32-1-325. Selection of officers and employees -- minutes of meetings. (1) The board of directors of a bank must hold a meeting at least quarterly.
(2) The board of directors may elect a president, one or more vice-presidents, a cashier, one or more assistant cashiers, and other officers and employees that they may from time to time consider to be to the best interest of the bank and fix their compensation. The president must be chosen from the board of directors.

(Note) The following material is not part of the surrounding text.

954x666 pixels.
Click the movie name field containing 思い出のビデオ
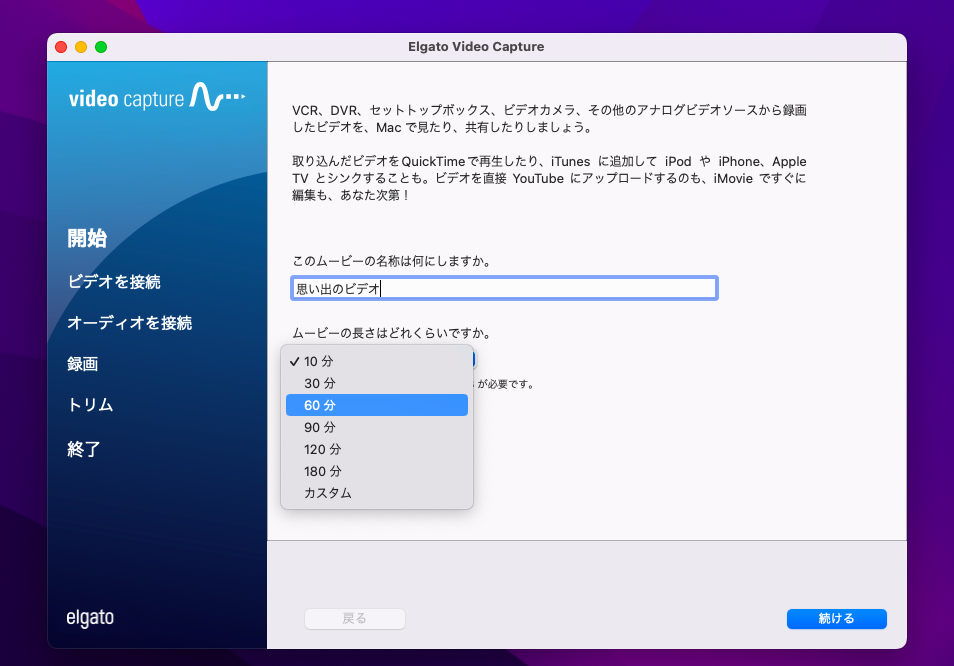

(3) The board of directors shall keep a correct report of the meetings of the board and of the stockholders. The minutes must disclose the dates of the meetings and the names of the directors or stockholders present. This record of the meetings of the board of directors must be signed, manually or electronically, by the presiding officer and the person responsible for preparing the minutes. The minutes must be read and approved at the following meeting of the board of directors, and the minutes of the following meeting must show that fact. The minutes must be available in the main office of the bank at all times and must be available to the department at the time of its examination of the books. A person who makes a material false entry in the record of the board meetings or who makes a material change or alteration of an entry made in the record is subject to removal pursuant to 32-1-468.
History: En. Sec. 12, Ch. 89, L. 1927; re-en. Sec. 6014.16, R.C.M. 1935; amd. Sec. 6, Ch. 431, L. 1975; R.C.M. 1947, 5-210; amd. Sec. 1, Ch. 264, L. 1983; amd. Sec. 4, Ch. 179, L. 1985; amd. Sec. 19, Ch. 395, L. 1993; amd. Sec. 16, Ch. 75, L. 2019.